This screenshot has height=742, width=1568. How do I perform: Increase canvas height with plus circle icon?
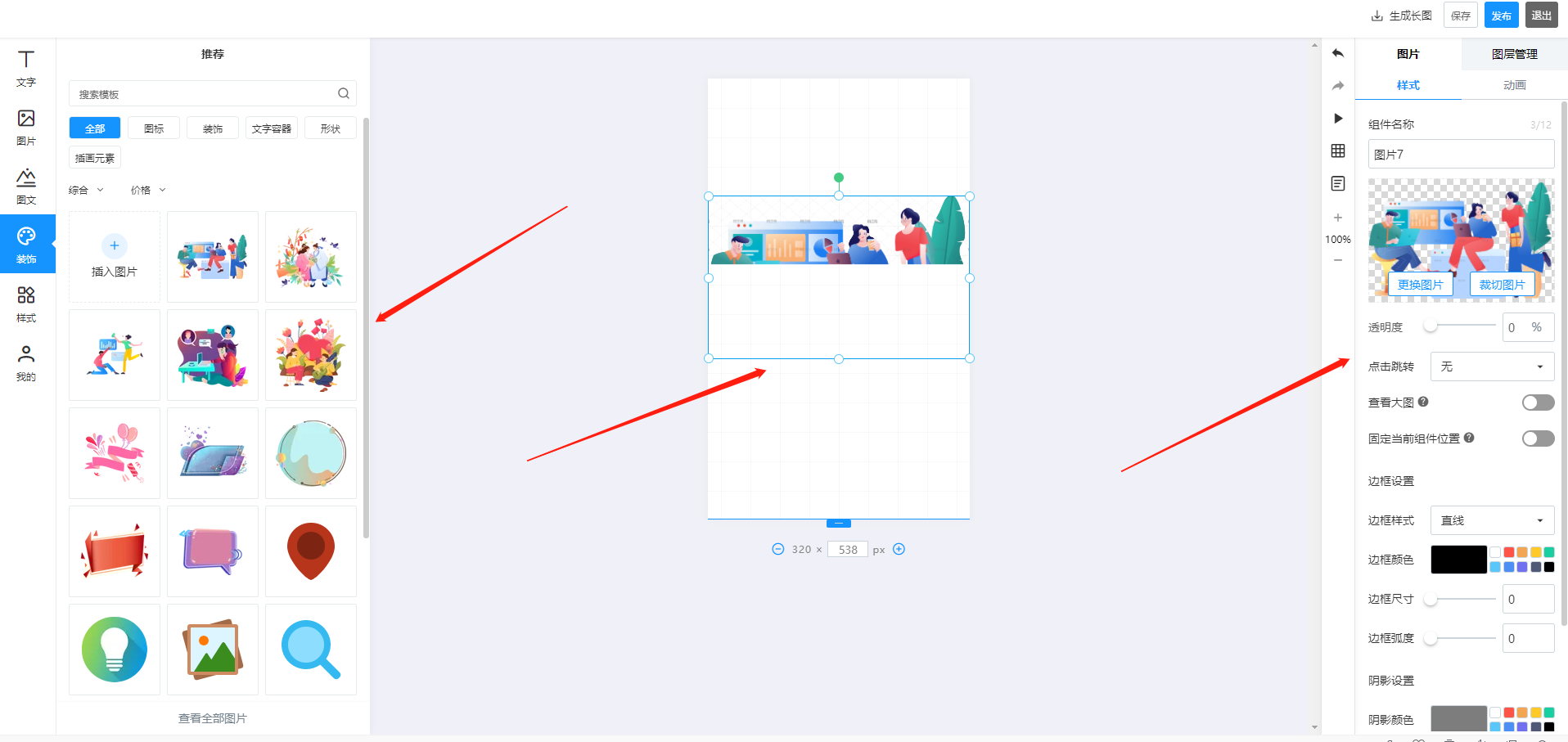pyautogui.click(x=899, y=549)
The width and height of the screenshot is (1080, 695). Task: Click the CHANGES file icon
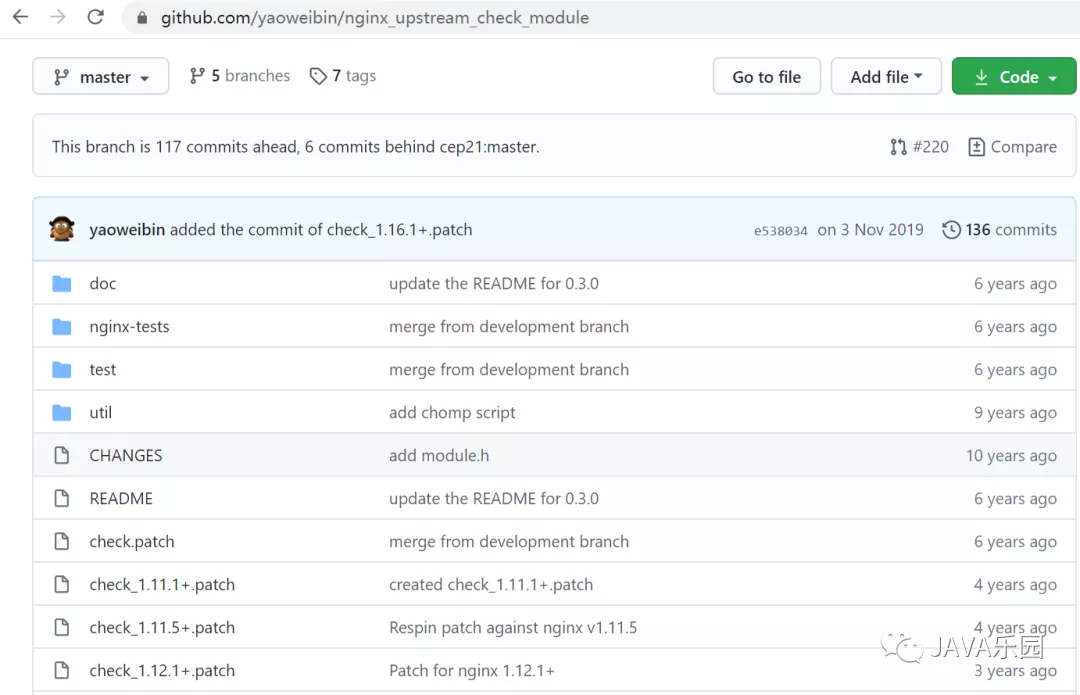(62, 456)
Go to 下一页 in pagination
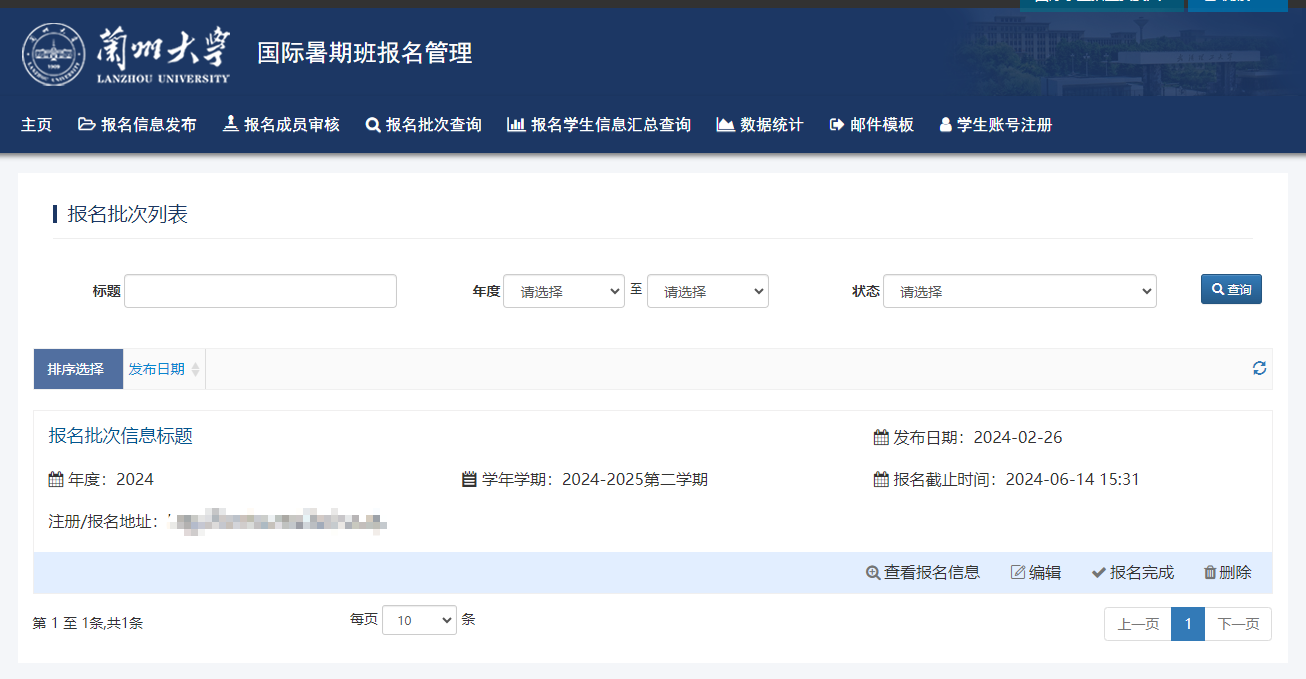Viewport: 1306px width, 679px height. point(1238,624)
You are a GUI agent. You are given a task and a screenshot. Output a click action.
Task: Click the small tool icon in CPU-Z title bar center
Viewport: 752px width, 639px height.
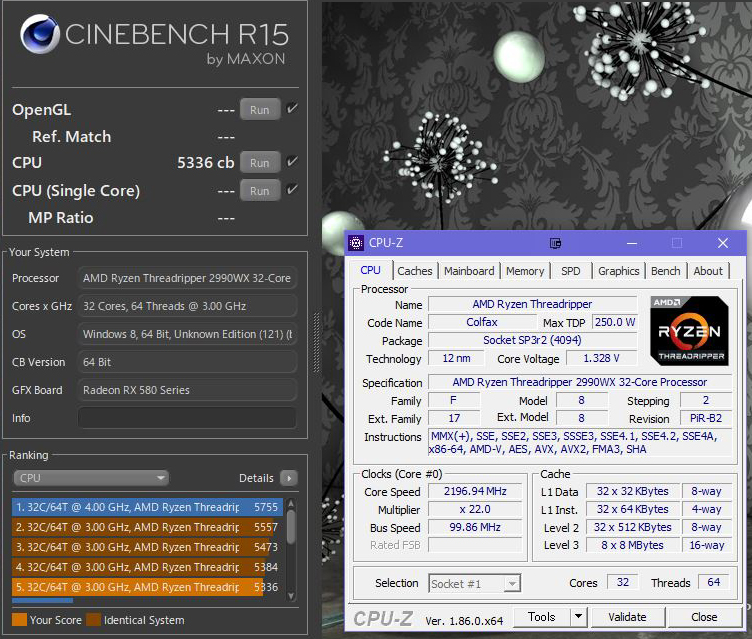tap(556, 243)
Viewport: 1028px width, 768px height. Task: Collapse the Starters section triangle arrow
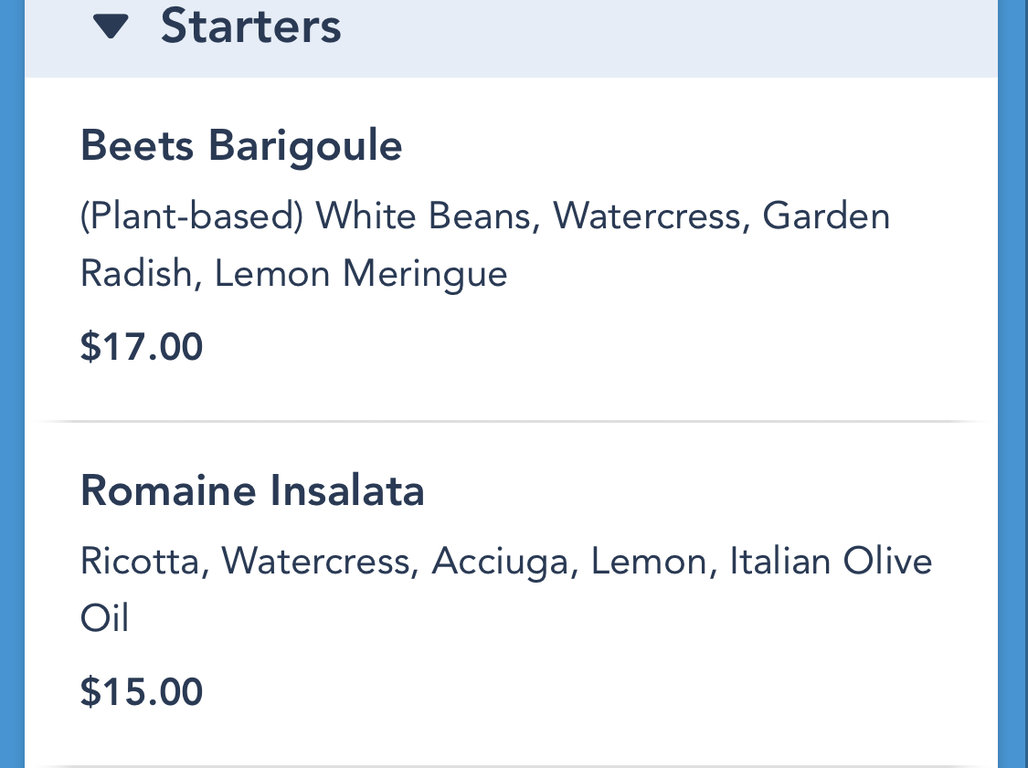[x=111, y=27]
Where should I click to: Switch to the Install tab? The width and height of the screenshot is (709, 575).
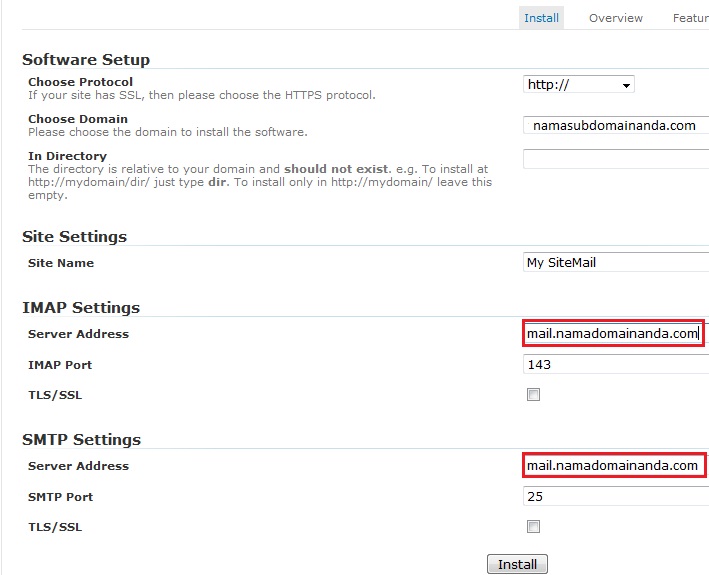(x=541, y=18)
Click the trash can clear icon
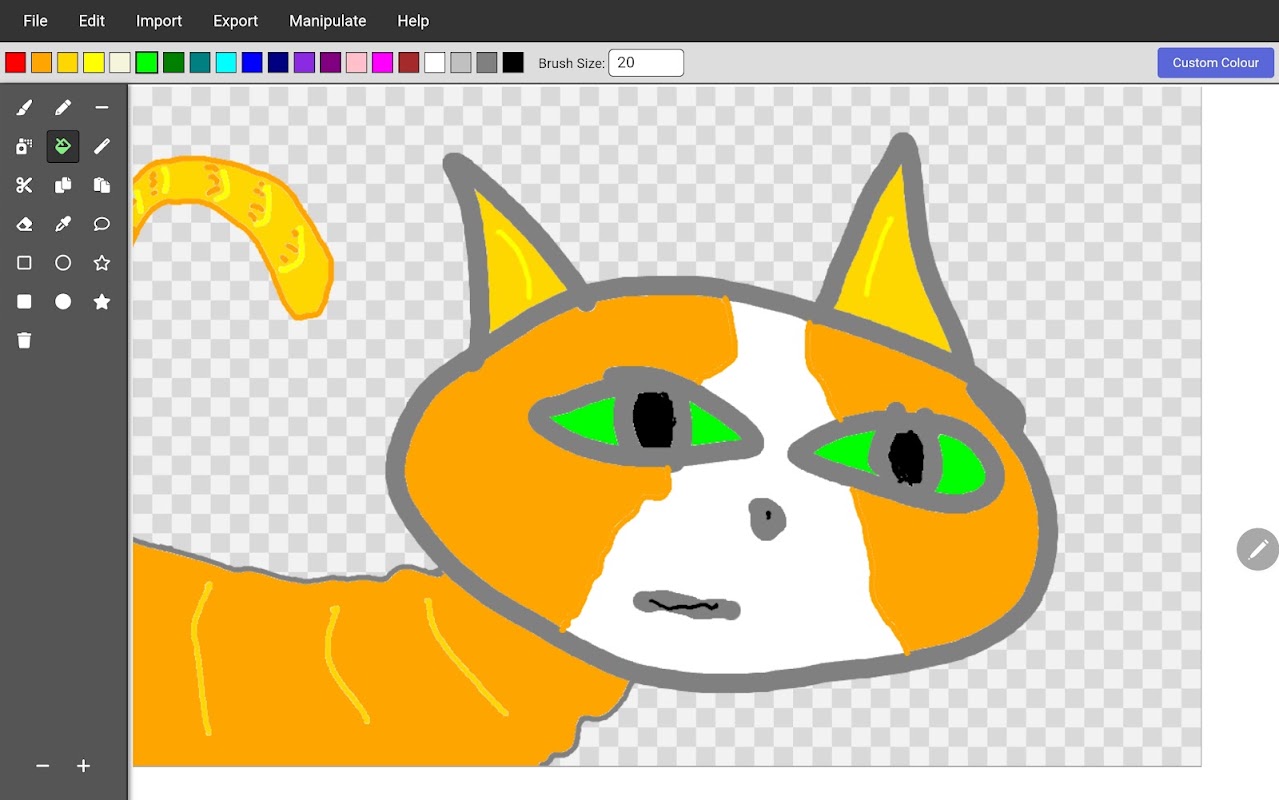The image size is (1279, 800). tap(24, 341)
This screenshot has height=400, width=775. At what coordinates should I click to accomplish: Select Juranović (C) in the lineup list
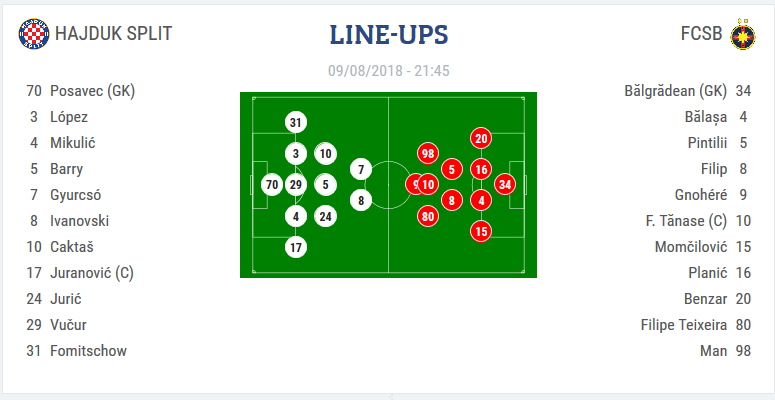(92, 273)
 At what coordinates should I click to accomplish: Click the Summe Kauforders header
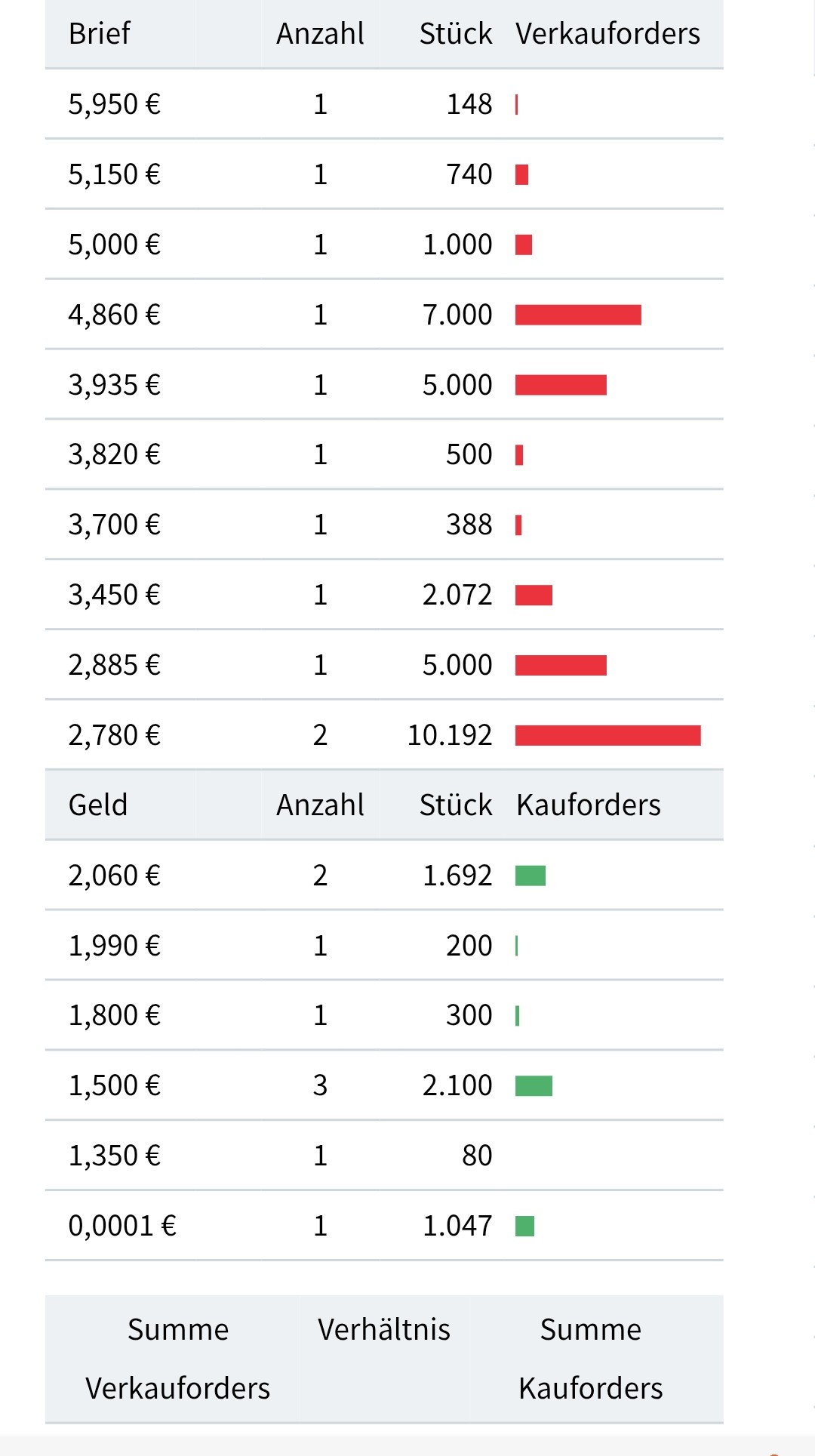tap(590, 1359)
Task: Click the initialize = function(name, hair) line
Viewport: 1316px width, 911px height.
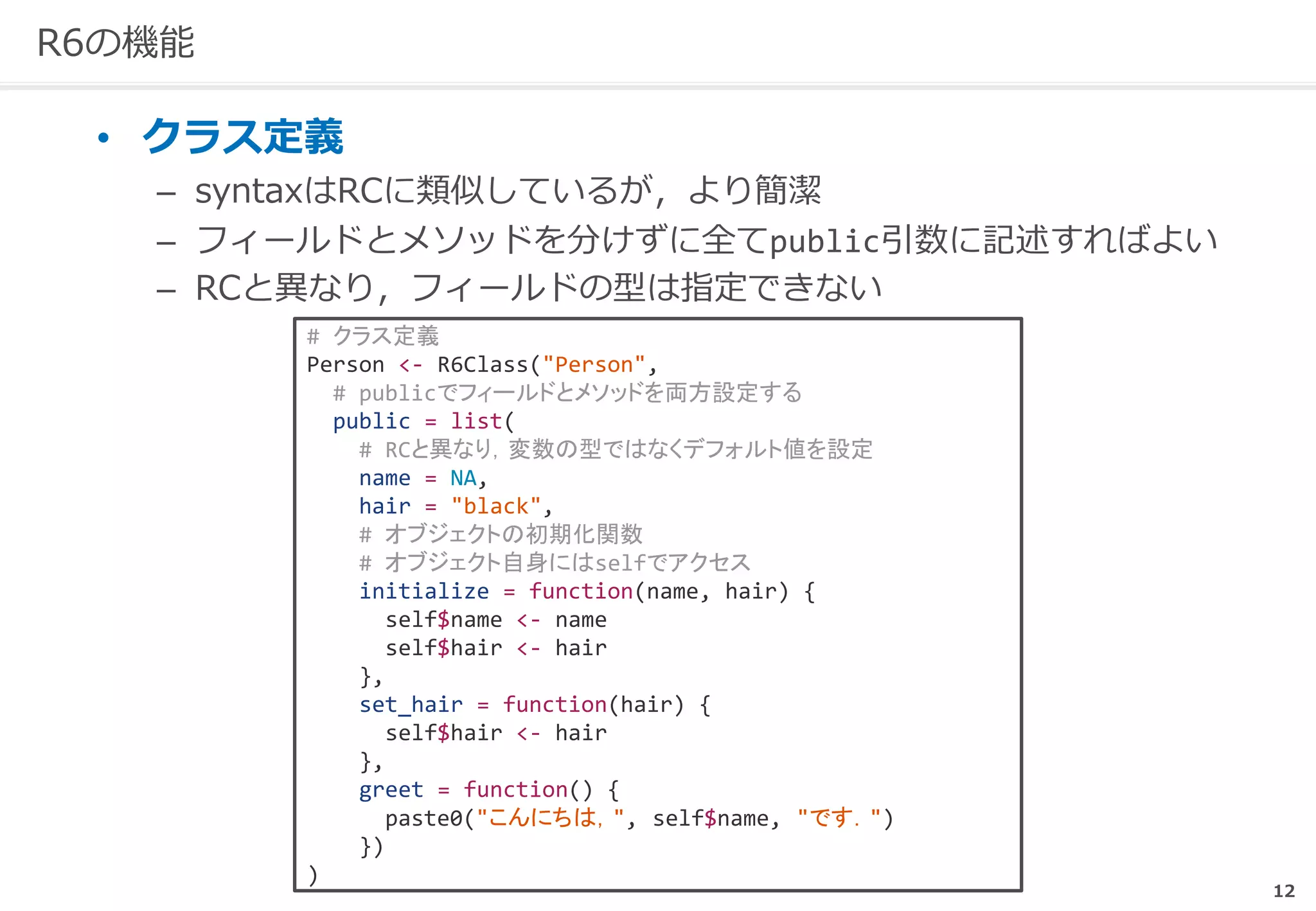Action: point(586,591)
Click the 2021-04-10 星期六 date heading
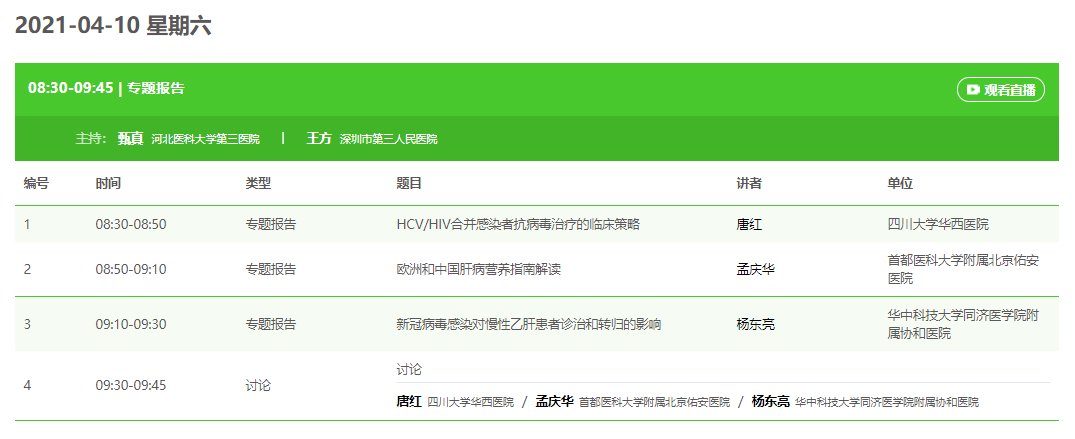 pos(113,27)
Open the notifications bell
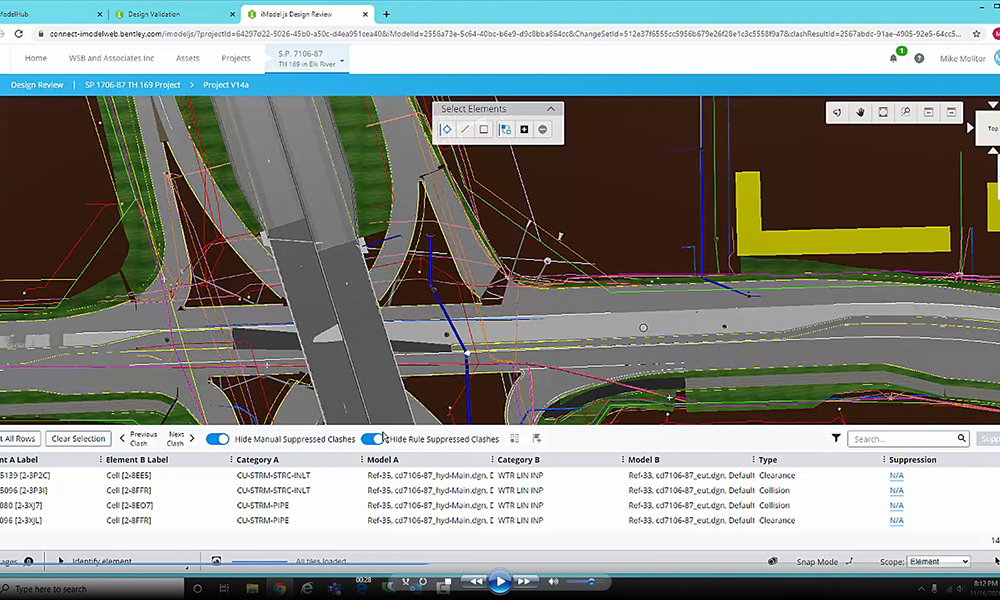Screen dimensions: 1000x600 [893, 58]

+===+

* _Exercise requirements_
Copy out all of the records above word for word, but leave out the pictures.

* _Exercise response_
This screenshot has height=742, width=1568. How do I perform: Increase canvas height with plus circle icon?
pyautogui.click(x=899, y=549)
The width and height of the screenshot is (1080, 695). Task: Click the CHANGES file icon
(62, 456)
Go to 下一页 in pagination
Viewport: 1306px width, 679px height. point(1238,624)
You are a GUI agent. You are given a task and a screenshot. Output a click action.
Task: Click the small tool icon in CPU-Z title bar center
Viewport: 752px width, 639px height.
tap(556, 243)
Viewport: 1028px width, 768px height. Task: Collapse the Starters section triangle arrow
[x=111, y=27]
Where should I click to: Switch to the Install tab? The width and height of the screenshot is (709, 575).
(x=541, y=18)
Click the trash can clear icon
The image size is (1279, 800). tap(24, 341)
This screenshot has height=400, width=775. At what coordinates should I click to accomplish: Select Juranović (C) in the lineup list
(92, 273)
 At what coordinates should I click to accomplish: Click the Summe Kauforders header
tap(590, 1359)
Task: Click the initialize = function(name, hair) line
Viewport: 1316px width, 911px height.
Action: point(586,591)
Click the 2021-04-10 星期六 date heading
 pos(113,27)
Open the notifications bell
Screen dimensions: 1000x600 [893, 58]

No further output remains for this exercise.